On the review aggregator website Rotten Tomatoes, 83% of 12 critics' reviews are positive. Metacritic, which uses a weighted average, assigned the film a score of 62 out of 100, based on 11 critics, indicating "generally favorable" reviews.

==Academy Award nominations==
- Best Picture (Outstanding Motion Picture)
- Best Director – Mervyn LeRoy
- Best Actor in a Leading Role – Ronald Colman
- Best Actress in a Supporting Role – Susan Peters
- Best Writing, Screenplay – Claudine West, George Froeschel and Arthur Wimperis
- Best Music, Scoring of a Dramatic or Comedy Picture – Herbert Stothart
- Best Art Direction-Interior Decoration, Black-and-White – Cedric Gibbons and Randall Duell (Art Direction), Edwin B. Willis and Jack D. Moore (Interior Decoration)

==Film musical track==
- Viva La Company!
  - Sung a cappella by a mob at the end of the War
- God Save the King!
  - Music attributed to Henry Carey
  - Sung a cappella by a mob at the end of the War
- Pack Up Your Troubles in Your Old Kit-Bag
  - Music by Felix Powell
  - Lyrics by George Asaf
  - Sung a cappella by a mob at the end of the War
- Sobre las olas (Over the Waves)
  - Music by Juventino Rosas
  - Played offscreen at the theater where Paula works
- She's Ma Daisy
  - Music by Harry Lauder
  - Lyrics by Harry Lauder and J.D. Harper
  - Sung and Danced at the theater by Greer Garson and chorus
- It's a Long Way to Tipperary
  - Written by Jack Judge and Harry Williams
  - Sung and Danced by the audience at the theater
- The Voice That Breathed O'er Eden
  - Words by John Keble
  - Music by Henry J. Gauntlett
- O Perfect Love
  - Words by Dorothy B. Gurney
  - Music by Joseph Barnby
- Symphony No. 5 in E minor, Op. 64
  - Written by Pyotr Ilyich Tchaikovsky
- For He's a Jolly Good Fellow
  - Sung by a mob for Rainier mediating a strike
- Swan Lake, Op 20, Act II: No. 10, Moderato
  - Written by Pyotr Ilyich Tchaikovsky
- Swan Lake, Op 20, Act II: No. 13, Danse des Cygnes
  - Written by Pyotr Ilyich Tchaikovsky
- Swan Lake Op 20, No. 29, Scene Finale
  - Written by Pyotr Ilyich Tchaikovsky

==In popular culture ==
This film is alluded to in the third season of British sitcom As Time Goes By. Lionel and Jean attend a meeting in Los Angeles about a script he is about to write, and co-executive creative consultants Josh and Lisa come up with a "mangled version" of Random Harvest, about "Lionel being shot in the head every five minutes."

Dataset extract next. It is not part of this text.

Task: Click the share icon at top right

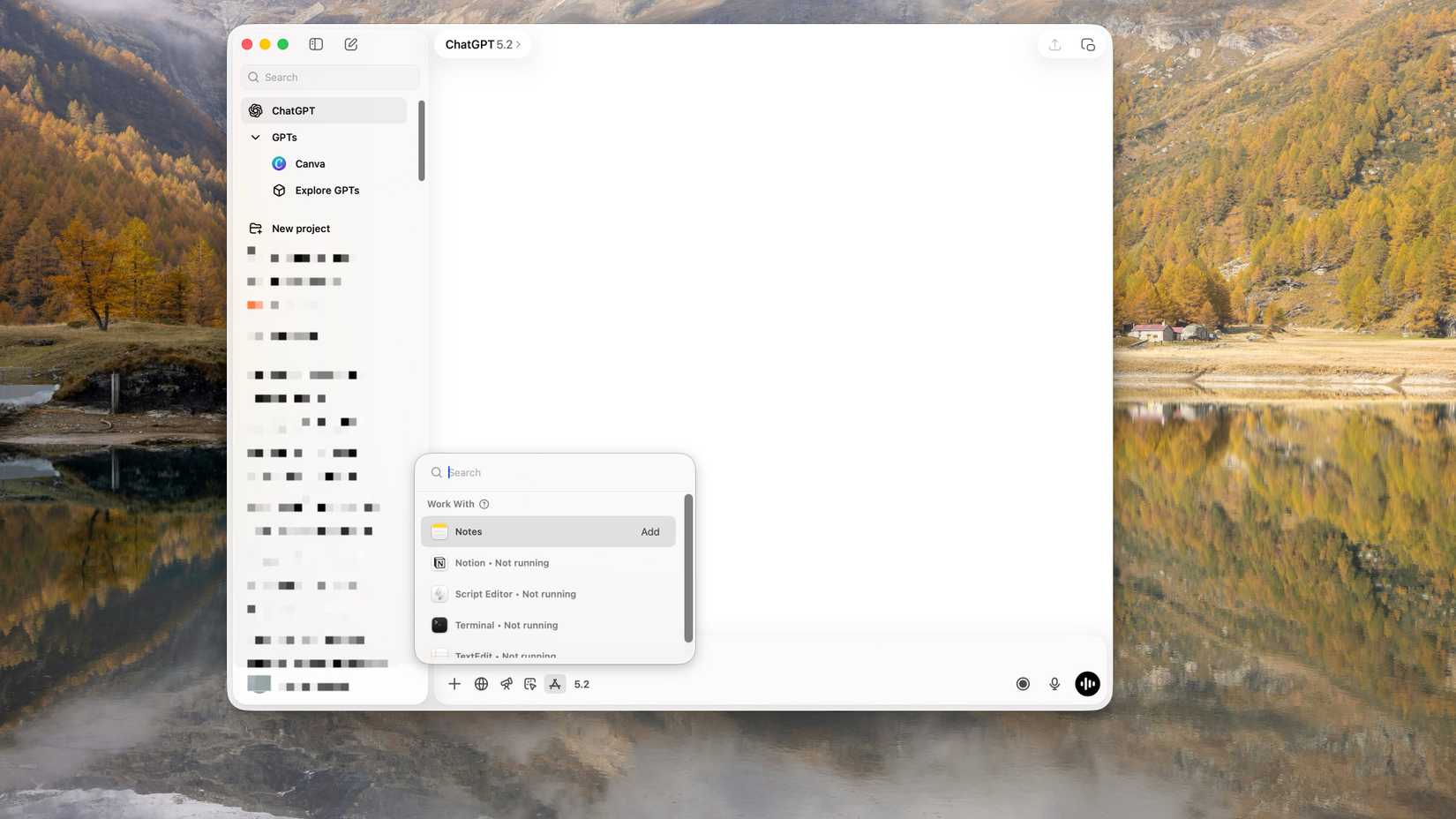Action: coord(1054,44)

Several Indian films were influenced by this film: the Bengali film Harano Sur (1957), the Tamil film Amara Deepam (1956), the Hindi film Amar Deep (1958) and Ek Musafir Ek Hasina (1962).

In 1973, an episode of The Carol Burnett Show featured a spoof of the film called "Rancid Harvest", with Carol Burnett in Greer Garson's role and Harvey Korman in Ronald Colman's.

The 1980 blockbuster Pakistani film Bandish, starring Shabnam and Nadeem, was also inspired by this film. The music of the film was composed by Robin Ghosh, which went on to become some of the most renowned melodies of the decade in Pakistan.

==Music==
In 2006 Film Score Monthly released the majority of the film's original score alongside Stothart's score for The Yearling (1946) in the CD collection Random Harvest/The Yearling (1942/1946) limited to 3000 copies. Liner notes for both scores were provided by Marilee Bradford.

Track listing for Random Harvest

1. Opening Title & Asylum – 3:05
2. Addenda to Her Decision – 2:01
3. Little Marriage – 1:03
4. Kitty Continued/Kitty Grows Up – 3:28
5. At the Savoy/Dreams at the Savoy – 4:32
6. Voice That Breathed O'er Eden/Wedding Remembrance (O Perfect Love)/Someone You Once Knew – 5:38
7. Prime Minister Reception – 1:28
8. Try to Remember/Finale – 7:31

Bonus tracks

1. Opening Title & Asylum (instrumental) – 3:05
2. Tobacco Shop Meeting/Medley/Leaving Biffers (incomplete mixes) – 2:57
3. She Is Ma Daisy (source music) – 2:19

Total Time: 37:31

==Home media==
Warner Home Video released a restored and remastered version in DVD format in 2005.